> [PROVIDED DATA]:
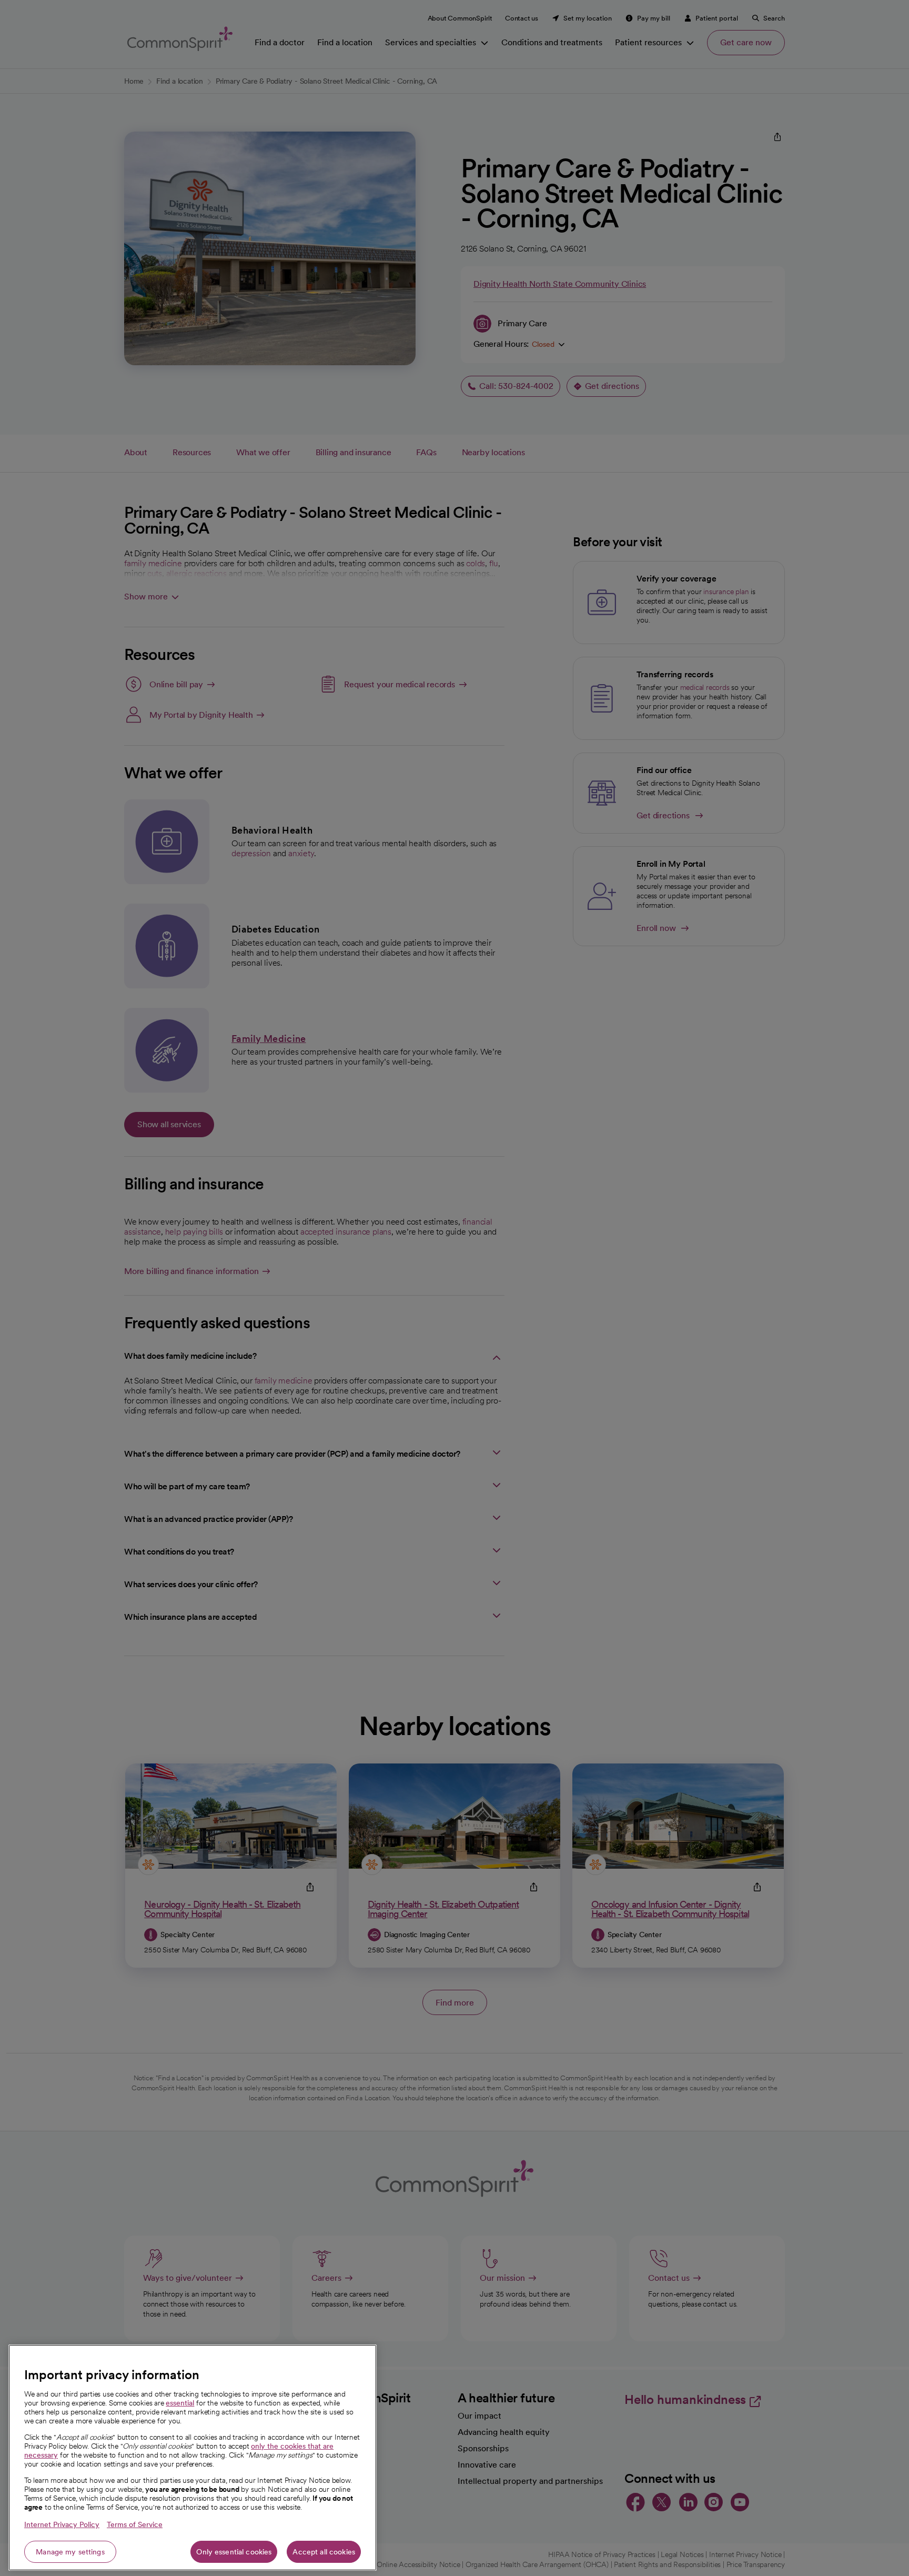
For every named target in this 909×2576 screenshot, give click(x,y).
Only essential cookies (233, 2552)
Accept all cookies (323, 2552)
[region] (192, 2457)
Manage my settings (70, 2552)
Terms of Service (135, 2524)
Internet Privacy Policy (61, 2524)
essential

> [YOUR ASSIGNMENT]:
Starting at the line that contains "Only essential cookies (233, 2552)", restate word for word every line through the last one in the records above. Return nothing else.

> [TASK RESULT]:
Only essential cookies (233, 2552)
Accept all cookies (323, 2552)
[region] (192, 2457)
Manage my settings (70, 2552)
Terms of Service (135, 2524)
Internet Privacy Policy (61, 2524)
essential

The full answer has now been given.